Didalam  pembuktian Hukum acara Perdata dikenal asas contrario de limitasi. 


Asas contrario de limitasi adalah asas yang diakui kepemilikannya terhadap tanah apabila hak atas tanah kemudian diakui oleh batas sepadan (sepadan). 


Didalam Putusan MA Nomor 444 K/TUN/2017 terkandung norma “hakim tidak memperhatikan hak penggugat dan tidak mempertimbangkan bukti-bukti yang diajukan penggugat, juga tidak memberikan saran kepada penggugat di awal persidangan terkait dengan kedudukan hukumnya.
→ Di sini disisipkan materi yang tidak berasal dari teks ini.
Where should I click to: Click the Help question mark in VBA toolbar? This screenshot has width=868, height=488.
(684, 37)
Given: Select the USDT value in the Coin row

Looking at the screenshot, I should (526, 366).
Putusan ini telah melanggar asas kepastian hukum dan melanggar asas kepentingan umum yang dimaksud adalah mendahulukan kesejahteraan umum dengan cara yang aspiratif, akomodatif dan selektif. 
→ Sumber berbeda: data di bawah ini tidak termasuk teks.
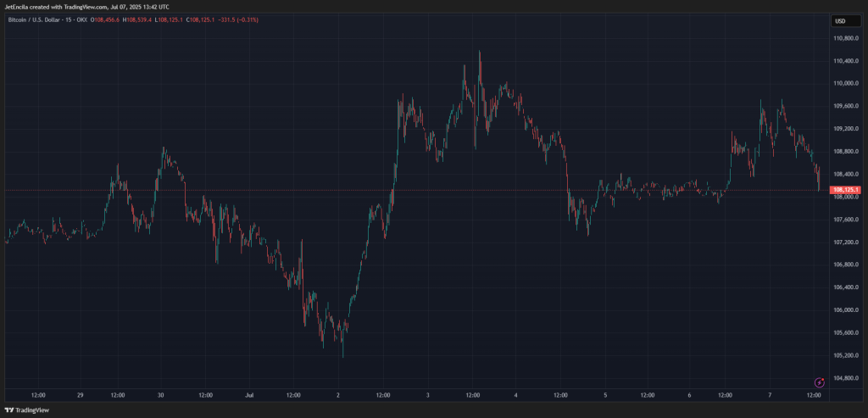Select date 3 on the time axis
The image size is (868, 418).
pos(427,395)
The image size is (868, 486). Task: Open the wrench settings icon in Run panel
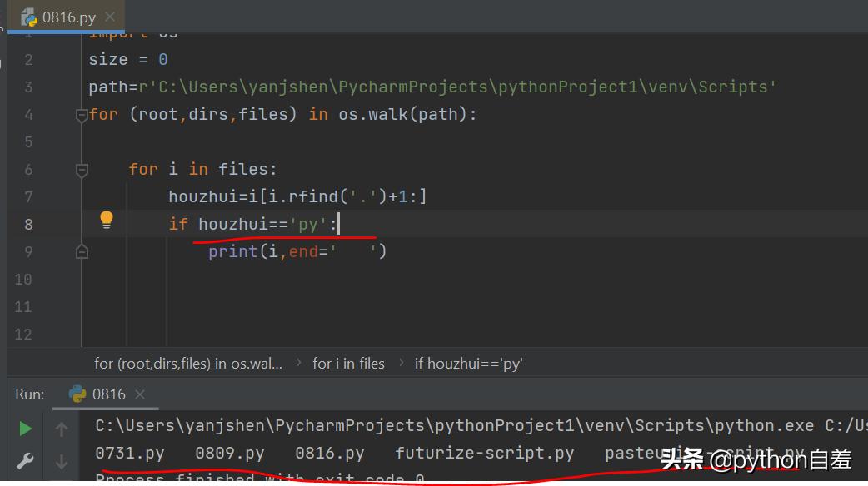click(x=26, y=460)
Asas contrario de limitasi harus dibuktikan dengan bukti-bukti dan keterangan batas sepadan. Sehingga terhadap kepemilikkan terhadap tanah menjadi terang. 


Cara Pandang hakim (ratio Decidendi) ini kemudian mengutamakan kepentingan para pihak untuk mendapatkan kepastian hukum terhadap tanah (Benda tidak bergerak).


Didalam Hukum Adat Melayu Jambi juga dikenal Asas contrario de limitasi. Berbagai seloko seperti “mentaro”, “pringgan”, “Pasak mati” atau “Patok mati”, “takuk pohon”. “tuki”, “sak Sangkut”, “hilang celak. Jambu Kleko”, “Cacak Tanam. Jambu Kleko” dan “Lambas”. 

.  Di daerah ilir Jambi dikenal  “mentaro”, “Prenggan”, “Pasak mati” atau “Patok mati”.  


Sebagai batas tanah maka akan Mudah ditandai. Misalnya didalam tradisi melambas maka ditandai dengan “Kayu pengait. 


Atau bisa juga ditandai dengan cara sistem tuki (Pohon kayu silang). Atau pohon dikupang-kupang sebagai tanda telah membuka rimbo. 


Menempatkan asas contrario de limitasi didalam upaya menyelesaikan masalah pertanahan adalah pondasi penting didalam Hukum acara Perdata. 


Terhadap ketidakadaan penanda tanah didalam pembuktian Asas contrario de limitasi maka dapat dikatakan sebagai “tanah terlantar”.